Or as normal as either of us can get.
For a few weeks, I refused to even look at the cash. It was too much. It didn't feel earned. But when Dad got word of the deposit, he talked me into using the money for good.
It took a while to figure out what that meant. Longer to put the paperwork together. But now…
I can't imagine a better use. I give people the opportunity to fully express themselves. I give them a safe space to find their emotions, wants, desires.
To heal.
And Dad…
He still lays on the guilt trips when he deems me ungrateful for Shep's wealth.
It's ridiculous. I'm the only first-generation woman whose parents guilt her for not spending enough money.
Think of what your mother would do? Would she really want you to waste this opportunity?
I'm glad he's still here. Because if Mai and Queyen could use him and Mom to guilt me into doing things their way—
I'm so glad he's here. And okay. Yes, he's not in fighting shape. He'll never be at one hundred percent again. But he's healthy and happy and alive.
And married to his freaking nurse. I guess she's not his nurse anymore. He doesn't need a nurse anymore. I guess it's a good thing he has a medical professional nearby.
"Princess…" He shakes his head with mock distaste. "Picturing me naked?"
"No." I press my lips together. "Not exactly."
He stares back at me with all this trust. All this love.

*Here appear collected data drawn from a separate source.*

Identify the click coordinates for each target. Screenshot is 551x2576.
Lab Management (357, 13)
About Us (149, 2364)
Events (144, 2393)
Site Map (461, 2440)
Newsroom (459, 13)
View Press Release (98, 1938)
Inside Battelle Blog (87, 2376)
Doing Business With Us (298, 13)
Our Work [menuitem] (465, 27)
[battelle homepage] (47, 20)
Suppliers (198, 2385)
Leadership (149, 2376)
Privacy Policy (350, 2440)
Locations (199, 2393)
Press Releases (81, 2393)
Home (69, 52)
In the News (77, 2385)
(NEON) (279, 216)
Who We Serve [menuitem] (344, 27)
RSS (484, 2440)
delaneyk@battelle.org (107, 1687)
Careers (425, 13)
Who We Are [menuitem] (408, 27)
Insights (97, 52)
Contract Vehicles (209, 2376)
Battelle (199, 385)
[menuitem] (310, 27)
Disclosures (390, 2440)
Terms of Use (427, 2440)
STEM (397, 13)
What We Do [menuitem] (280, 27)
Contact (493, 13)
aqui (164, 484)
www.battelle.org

It warms me everywhere. It makes my limbs light. If he wasn't holding me, I'd float to the ceiling.
I still might.
I love him so much. More every day. Getting to be this close to him, sharing his space, his time, his life—
Maybe we aren't a normal couple. Maybe we haven't worked out every single one of our issues. But I don't care.
We're happy.
And he's safe. He doesn't tell me everything about his past. Only bits and pieces. He's still working through it. He'll always be working through it.

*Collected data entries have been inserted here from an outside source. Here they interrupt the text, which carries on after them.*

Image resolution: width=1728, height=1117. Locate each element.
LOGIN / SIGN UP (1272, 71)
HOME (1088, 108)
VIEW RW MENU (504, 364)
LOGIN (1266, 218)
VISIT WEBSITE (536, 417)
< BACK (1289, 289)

He's trying to let go. Forgive. For himself.
It's the opposite of the Shepard Marlowe I know.
And it's… well, I'm happy for him. That he's releasing this burden. But I couldn't let go or forgive.

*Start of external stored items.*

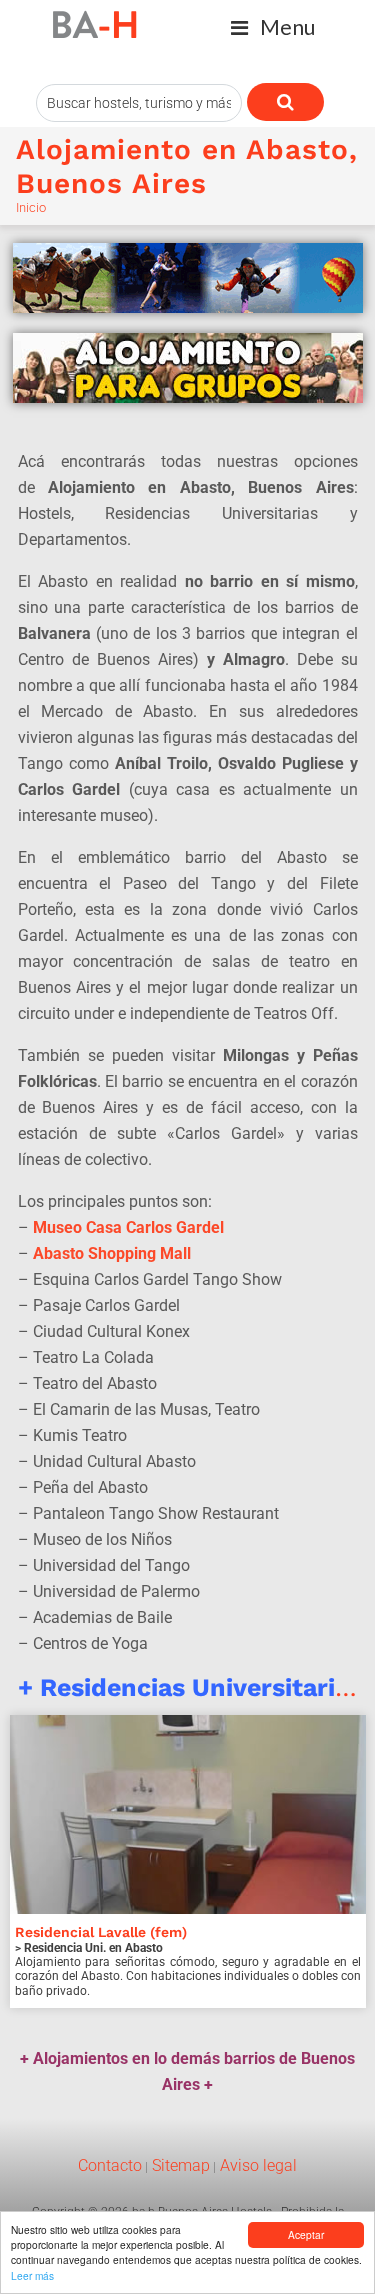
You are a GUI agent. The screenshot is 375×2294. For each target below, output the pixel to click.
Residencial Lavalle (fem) (101, 1932)
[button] (273, 27)
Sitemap (179, 2165)
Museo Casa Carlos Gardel (128, 1227)
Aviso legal (256, 2165)
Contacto (110, 2165)
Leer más (32, 2275)
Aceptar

I asked Ian's help. The tech genius found information on Lucien. Nothing about Shep. Or Nick. Or anything salacious.
No, we found ordinary, run-of-the-mill evidence of insider trading.
I took it to Lucien. Told him I'd release it if he ever came near Shep again. He pretended like he had no idea what I was talking about. But he did back off.
I asked Shep's staff to keep an eye on him. To tell me if they ever get news of any contact from Lucien. Even a fucking Christmas card.
I know, I shouldn't spy on my husband. But it's what he would do. If he knew, he'd be proud.